Records excerpted from a collection:
Start of Block

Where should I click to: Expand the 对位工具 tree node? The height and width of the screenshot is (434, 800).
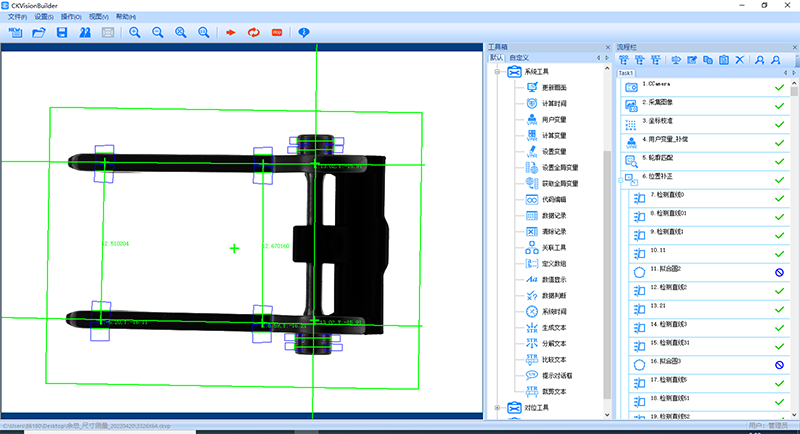[x=498, y=407]

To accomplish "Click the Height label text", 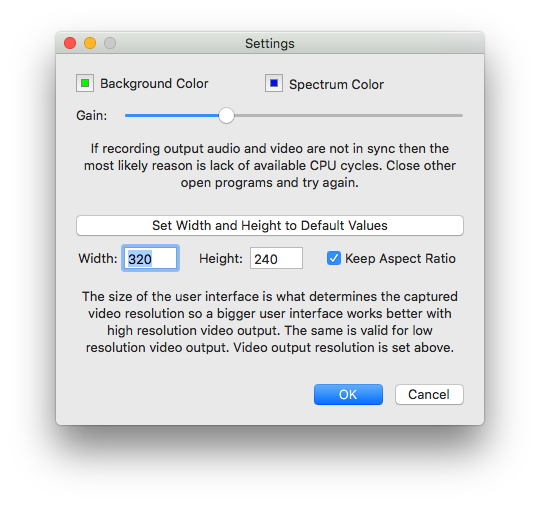I will pyautogui.click(x=221, y=258).
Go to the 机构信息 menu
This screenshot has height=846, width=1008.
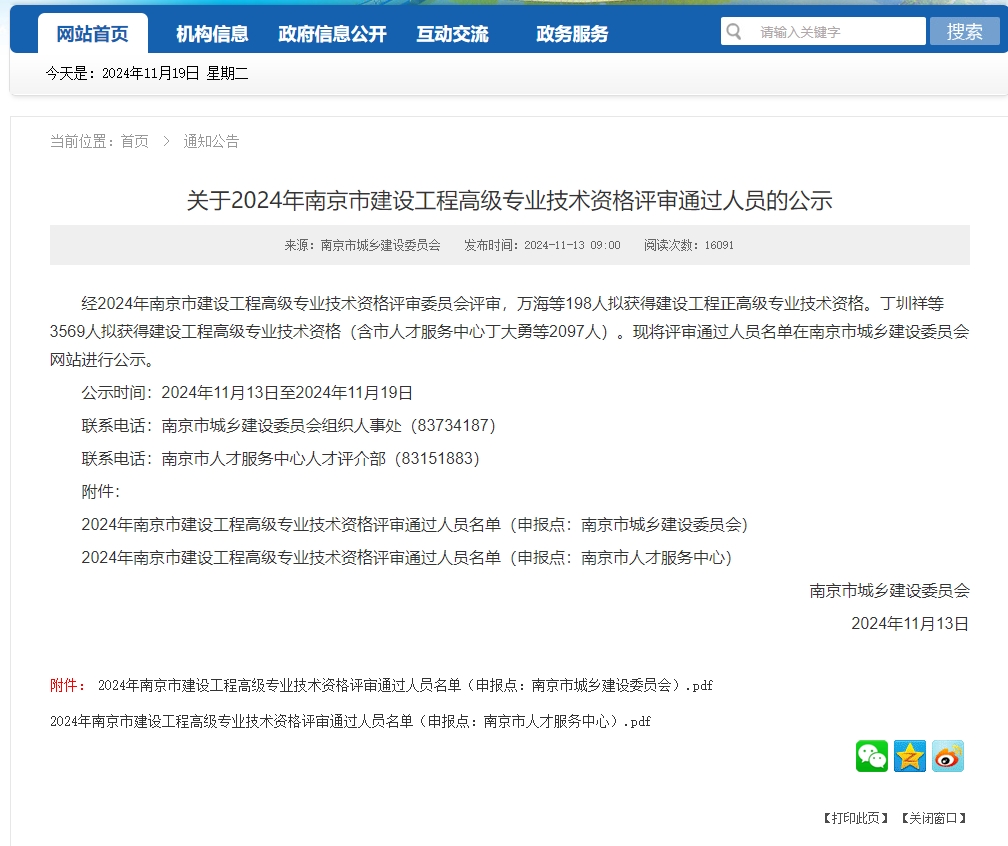(212, 34)
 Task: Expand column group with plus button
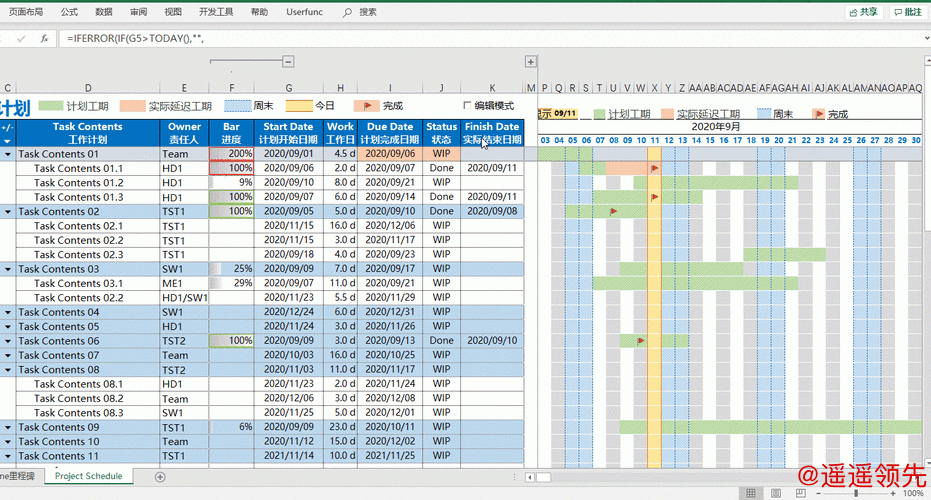pos(531,62)
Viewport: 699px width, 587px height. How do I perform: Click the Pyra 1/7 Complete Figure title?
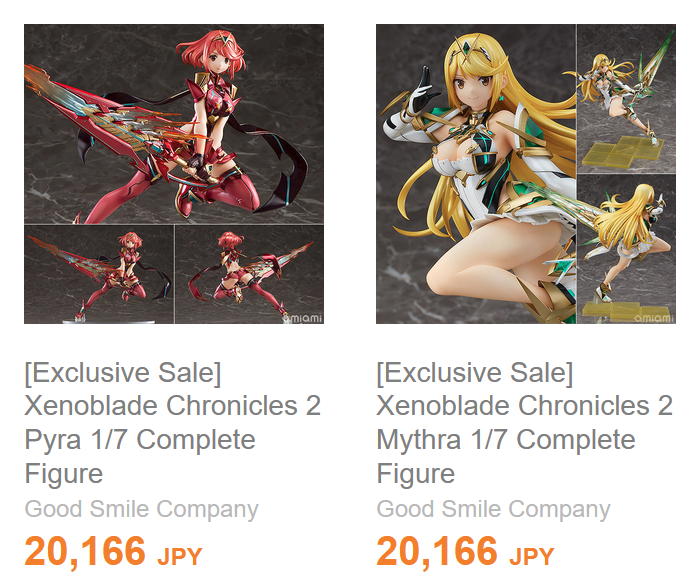tap(173, 423)
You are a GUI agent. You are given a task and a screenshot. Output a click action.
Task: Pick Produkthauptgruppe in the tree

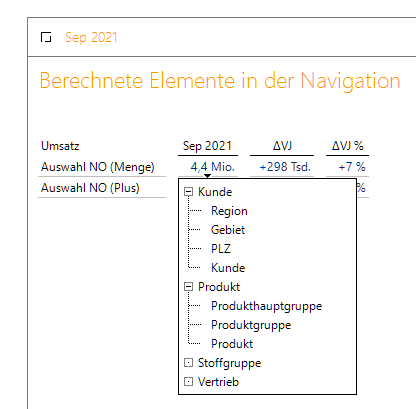(x=267, y=306)
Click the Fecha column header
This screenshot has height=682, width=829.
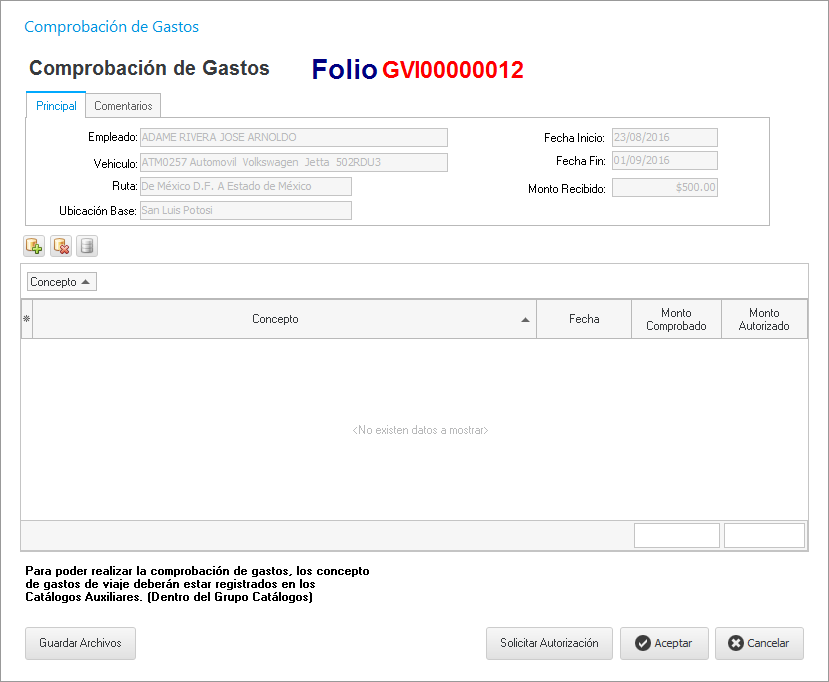[584, 319]
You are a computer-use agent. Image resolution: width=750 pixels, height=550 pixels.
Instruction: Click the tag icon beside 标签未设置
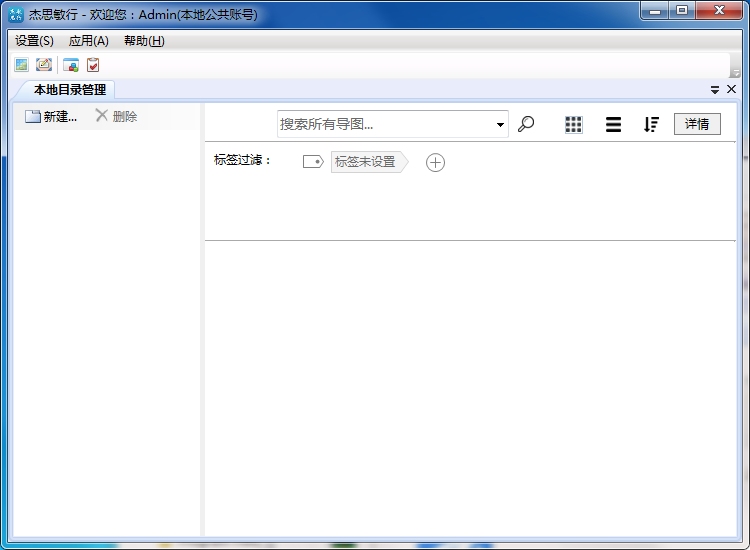[313, 162]
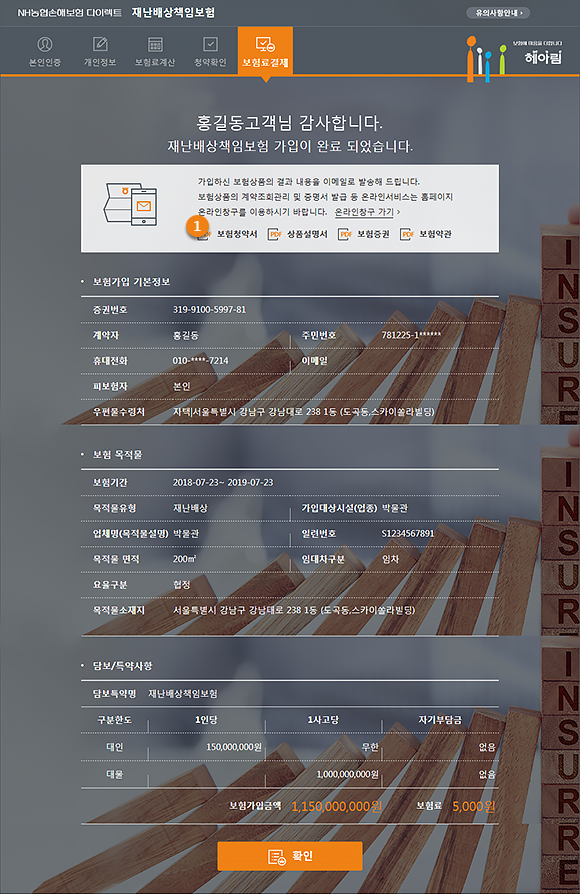Open the 보험증권 PDF icon
580x894 pixels.
click(344, 234)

End of Block

What to work on:
Transcribe exactly the lines from the one with "This screenshot has height=682, width=829." to the last line of the records, both included, so that no picture appears in the copy.

Task output:
This screenshot has height=682, width=829.
[584, 319]
You are a computer-use agent. Image resolution: width=750 pixels, height=550 pixels.
Instruction: Click the tag icon beside 标签未设置
[313, 162]
Open the 보험증권 PDF icon
580x894 pixels.
click(344, 234)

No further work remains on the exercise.